Calling all survey volunteers
By Sarah Barnsley (Hedgerow Officer) & Emily Sabin (Water Vole Officer), People’s Trust for Endangered Species
The lengthening days bring with them temperamental weather, swinging from showers to glorious sunshine that sparkles on waterways and bounces off fresh green growth. They also announce the start of People’s Trust for Endangered Species’ survey season. This time of year offers the chance for people across the UK to get involved in conservation by looking for endearing yet elusive water voles, and surveying one of our most familiar habitats, hedgerows.
Hedgerows are a well-recognised feature of the British countryside, but one that is often overlooked in terms of its wildlife value. When managed well, the wider hedge network can provide a mosaic of woodland edge habitat. Layers of trees, shrub and grassland each offer a different suite of wildlife resources: birds like the song thrush sing from the tops of hedge trees in the spring and nest in the shrub layer; deadwood provides a suitable home for Britain’s more than 2000 deadwood-dependent invertebrates; and hedgehogs happily hunt at the hedge base and take cover when needed behind grassy tussocks.
Sadly, more than 50% of Britain’s hedges have been lost since the mid-twentieth century. Others are at risk of loss from inappropriate management. There is an urgent need to monitor the health of hedges and improve their management nationally, which is where volunteers come in.
People’s Trust for Endangered Species’ (PTES) Great British Hedgerow Survey (GBHS) provides insight into the health and wildlife value of an individual hedge and generates bespoke management advice that’s tailored to maintaining or enhancing an optimal hedgerow habitat for wildlife. Based on an earlier survey developed by DEFRA, the GBHS takes a surveyor just 20 minutes per hedge and can be completed any time between May and September.
To take part, volunteers simply download a survey form from PTES’ website, find a hedgerow and answer questions such as the hedge’s connectivity in the wider landscape and its position in the hedgerow management lifecycle (based on the 10-point structural scale by Nigel Adams). The data are then uploaded to PTES’website and free management advice is provided accordingly, such as the need to rejuvenate a hedge through laying or coppicing if the hedge is over- or under-managed.
In addition to providing bespoke management advice, the GBHS generates scores for structure, connectivity and wildlife value, as well as an overall score. As repeat surveys are carried out after a number of years, changes to the scores in each of these areas can be observed. The data gathered allow PTES and partners to see how the health of Britain’s hedges is changing over time - and at an increasingly large scale as use of the survey expands. This informs future conservation work and research projects. If you’re a volunteer, land manager or part of a group who’d like to get involved, visit hedgerowsurvey.ptes.org. For more information on the hedgerow management lifecycle, visit hedgerowsurvey.ptes.org/hedge-management-cycle.

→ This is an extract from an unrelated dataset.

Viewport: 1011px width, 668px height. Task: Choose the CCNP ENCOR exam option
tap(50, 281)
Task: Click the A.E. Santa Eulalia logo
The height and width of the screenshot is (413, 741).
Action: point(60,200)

Another survey that starts with the onset of spring is PTES’ water vole survey. This is part of the National Water Vole Monitoring Programme (NVWMP) which PTES set up in 2015 to try and combat the decline in water vole numbers nationally.
Despite once being a common sight on our riverbanks, water voles are now one of Britain’s fastest declining mammals. This charming creature was immortalised in Kenneth Grahame’s classic children’s tale, The Wind in the Willows, in 1908. The character ‘Ratty’ – a boat loving, affable gentleman – was not a rat but in fact a water vole.

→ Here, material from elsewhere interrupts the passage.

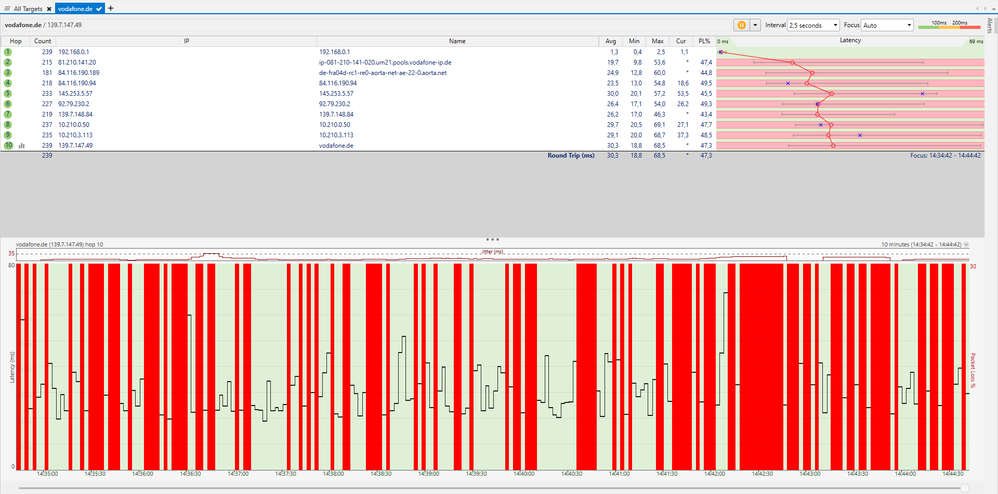The width and height of the screenshot is (998, 494).
Task: Click the hop 10 green circle icon
Action: coord(8,145)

In Grahame’s day, water voles would have been commonplace, inhabiting most rivers, ponds, and sometimes grasslands. Sadly, they’re now a rare spectacle and have suffered a staggering 90% drop in population since the 1970s. Accidental and deliberate releases of American mink and the loss of healthy riverbanks almost led to the extinction of water voles by the end of the 20th century.
Although reduced in numbers, water voles are still thriving in some areas, and PTES needs the help of volunteers across England, Scotland and Wales to find where these populations are, and which need the most help. Data from surveys like this inform PTES’ conservation work with farmers, landowners and local authorities, and helps restore water vole habitats and even reintroduce them to places they were once lost.
Water voles prefer slow moving waterways not prone to drought or flooding, with soft banks in which they can dig a network of burrows. They often leave clues on the riverbank such as fist-sized burrows, caches of chewed plant stalks, and piles of blunt-ended, odourless, tic-tac shaped droppings. To mark their territory, they rub their hind feet on scent glands on their chests and then stamp all over their droppings.
They can be mistaken for rats, though there are many differences. Rats have long, pink tails, pointy noses, and pink ears. Water voles have short, brown, furry tails. Their noses are rounded, and their brown ears are tucked away beneath fur. If in doubt, an unmistakable ‘plop’ likely means you are in the presence of a water vole, as they quickly dive into water to escape danger.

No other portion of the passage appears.